WHAT YOU SHOULD DO »
Every record should be written out again in full, with no character altered.

◆ ◆ ◆

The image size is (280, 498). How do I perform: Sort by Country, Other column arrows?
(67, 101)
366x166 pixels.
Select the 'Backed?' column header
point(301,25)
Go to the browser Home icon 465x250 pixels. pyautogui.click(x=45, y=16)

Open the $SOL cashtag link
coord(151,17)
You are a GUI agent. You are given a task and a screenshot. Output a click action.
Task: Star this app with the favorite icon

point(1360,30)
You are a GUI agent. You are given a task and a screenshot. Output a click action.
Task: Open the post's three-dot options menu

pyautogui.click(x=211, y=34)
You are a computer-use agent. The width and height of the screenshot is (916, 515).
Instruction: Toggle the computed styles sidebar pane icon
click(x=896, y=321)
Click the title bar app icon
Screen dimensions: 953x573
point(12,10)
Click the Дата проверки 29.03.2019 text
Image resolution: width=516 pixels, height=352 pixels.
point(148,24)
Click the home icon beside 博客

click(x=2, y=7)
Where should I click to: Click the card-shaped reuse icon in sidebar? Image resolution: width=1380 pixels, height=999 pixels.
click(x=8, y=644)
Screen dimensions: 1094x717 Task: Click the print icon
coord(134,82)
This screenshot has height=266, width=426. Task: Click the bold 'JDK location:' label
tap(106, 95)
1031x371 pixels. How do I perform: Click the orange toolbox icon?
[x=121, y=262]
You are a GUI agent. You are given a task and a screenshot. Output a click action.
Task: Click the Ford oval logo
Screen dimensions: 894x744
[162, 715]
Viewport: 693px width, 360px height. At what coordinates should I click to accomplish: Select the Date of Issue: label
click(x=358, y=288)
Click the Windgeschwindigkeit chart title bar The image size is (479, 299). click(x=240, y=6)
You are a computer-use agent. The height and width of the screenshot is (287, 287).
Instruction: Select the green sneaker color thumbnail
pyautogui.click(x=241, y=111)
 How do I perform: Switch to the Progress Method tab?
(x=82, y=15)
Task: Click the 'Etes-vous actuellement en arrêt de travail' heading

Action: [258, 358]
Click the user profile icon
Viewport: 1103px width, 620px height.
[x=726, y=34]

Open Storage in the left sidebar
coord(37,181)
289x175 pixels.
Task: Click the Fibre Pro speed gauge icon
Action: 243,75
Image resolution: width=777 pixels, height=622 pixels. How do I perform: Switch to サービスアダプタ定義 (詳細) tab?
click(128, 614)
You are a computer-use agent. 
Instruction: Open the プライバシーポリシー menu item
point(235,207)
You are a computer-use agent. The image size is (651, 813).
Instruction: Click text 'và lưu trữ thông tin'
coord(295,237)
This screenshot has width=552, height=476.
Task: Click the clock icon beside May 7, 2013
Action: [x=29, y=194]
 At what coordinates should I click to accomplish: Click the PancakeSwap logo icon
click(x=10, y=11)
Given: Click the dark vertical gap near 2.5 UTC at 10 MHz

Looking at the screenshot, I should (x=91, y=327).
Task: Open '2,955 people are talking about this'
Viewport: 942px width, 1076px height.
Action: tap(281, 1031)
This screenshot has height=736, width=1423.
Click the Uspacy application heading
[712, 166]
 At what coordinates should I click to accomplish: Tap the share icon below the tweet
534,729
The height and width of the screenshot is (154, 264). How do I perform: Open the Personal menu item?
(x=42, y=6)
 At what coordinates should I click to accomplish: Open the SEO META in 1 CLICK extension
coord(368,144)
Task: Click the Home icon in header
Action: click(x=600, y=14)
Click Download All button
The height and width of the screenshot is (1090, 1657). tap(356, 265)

◆ ◆ ◆

ANSWER BOX »
The image size is (280, 498). How do I perform: Sort by Country, Other column arrows?
(67, 101)
366x166 pixels.
Select the 'Backed?' column header
point(301,25)
Go to the browser Home icon 465x250 pixels. pyautogui.click(x=45, y=16)

Open the $SOL cashtag link
coord(151,17)
You are a GUI agent. You are given a task and a screenshot. Output a click action.
Task: Star this app with the favorite icon

point(1360,30)
You are a GUI agent. You are given a task and a screenshot. Output a click action.
Task: Open the post's three-dot options menu

pyautogui.click(x=211, y=34)
You are a computer-use agent. The width and height of the screenshot is (916, 515).
Instruction: Toggle the computed styles sidebar pane icon
click(x=896, y=321)
Click the title bar app icon
Screen dimensions: 953x573
point(12,10)
Click the Дата проверки 29.03.2019 text
Image resolution: width=516 pixels, height=352 pixels.
point(148,24)
Click the home icon beside 博客

click(x=2, y=7)
Where should I click to: Click the card-shaped reuse icon in sidebar? Image resolution: width=1380 pixels, height=999 pixels.
click(x=8, y=644)
Screen dimensions: 1094x717 Task: Click the print icon
coord(134,82)
This screenshot has height=266, width=426. Task: Click the bold 'JDK location:' label
tap(106, 95)
1031x371 pixels. How do I perform: Click the orange toolbox icon?
[x=121, y=262]
You are a GUI agent. You are given a task and a screenshot. Output a click action.
Task: Click the Ford oval logo
Screen dimensions: 894x744
[162, 715]
Viewport: 693px width, 360px height. At what coordinates should I click to accomplish: Select the Date of Issue: label
click(x=358, y=288)
Click the Windgeschwindigkeit chart title bar The image size is (479, 299). click(x=240, y=6)
You are a computer-use agent. The height and width of the screenshot is (287, 287).
Instruction: Select the green sneaker color thumbnail
pyautogui.click(x=241, y=111)
 How do I perform: Switch to the Progress Method tab?
(x=82, y=15)
Task: Click the 'Etes-vous actuellement en arrêt de travail' heading

Action: [258, 358]
Click the user profile icon
Viewport: 1103px width, 620px height.
[x=726, y=34]

Open Storage in the left sidebar
coord(37,181)
289x175 pixels.
Task: Click the Fibre Pro speed gauge icon
Action: 243,75
Image resolution: width=777 pixels, height=622 pixels. How do I perform: Switch to サービスアダプタ定義 (詳細) tab?
click(128, 614)
You are a computer-use agent. 
Instruction: Open the プライバシーポリシー menu item
point(235,207)
You are a computer-use agent. The image size is (651, 813).
Instruction: Click text 'và lưu trữ thông tin'
coord(295,237)
This screenshot has width=552, height=476.
Task: Click the clock icon beside May 7, 2013
Action: [x=29, y=194]
 At what coordinates should I click to accomplish: Click the PancakeSwap logo icon
click(x=10, y=11)
Given: Click the dark vertical gap near 2.5 UTC at 10 MHz

Looking at the screenshot, I should (x=91, y=327).
Task: Open '2,955 people are talking about this'
Viewport: 942px width, 1076px height.
Action: tap(281, 1031)
This screenshot has height=736, width=1423.
Click the Uspacy application heading
[712, 166]
 At what coordinates should I click to accomplish: Tap the share icon below the tweet
534,729
The height and width of the screenshot is (154, 264). How do I perform: Open the Personal menu item?
(x=42, y=6)
 At what coordinates should I click to accomplish: Open the SEO META in 1 CLICK extension
coord(368,144)
Task: Click the Home icon in header
Action: click(x=600, y=14)
Click Download All button
The height and width of the screenshot is (1090, 1657). tap(356, 265)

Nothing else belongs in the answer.